[Extracted records]
*****

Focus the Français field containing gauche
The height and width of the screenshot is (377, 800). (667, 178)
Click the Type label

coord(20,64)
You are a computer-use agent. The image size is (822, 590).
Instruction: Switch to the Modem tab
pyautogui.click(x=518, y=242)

*****

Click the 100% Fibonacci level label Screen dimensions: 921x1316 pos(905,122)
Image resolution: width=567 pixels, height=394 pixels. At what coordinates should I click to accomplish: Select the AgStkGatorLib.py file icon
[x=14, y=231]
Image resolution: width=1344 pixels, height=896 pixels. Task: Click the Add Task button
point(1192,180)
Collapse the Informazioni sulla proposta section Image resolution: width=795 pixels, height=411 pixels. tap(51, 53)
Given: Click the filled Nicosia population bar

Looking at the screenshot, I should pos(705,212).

*****

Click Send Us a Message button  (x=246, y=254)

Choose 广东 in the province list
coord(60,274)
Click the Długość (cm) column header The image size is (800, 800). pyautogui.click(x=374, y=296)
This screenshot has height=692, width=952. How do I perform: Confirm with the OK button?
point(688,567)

*****

_Written task_:
Revise the records from the line containing "Image resolution: width=1344" up to and including the line containing "Looking at the", substituting "Expand" for "Collapse" and leaving everything else unchanged; reproduce only those lines.

_Result for this exercise_:
Image resolution: width=1344 pixels, height=896 pixels. Task: Click the Add Task button
point(1192,180)
Expand the Informazioni sulla proposta section Image resolution: width=795 pixels, height=411 pixels. tap(51, 53)
Given: Click the filled Nicosia population bar

Looking at the screenshot, I should pos(705,212).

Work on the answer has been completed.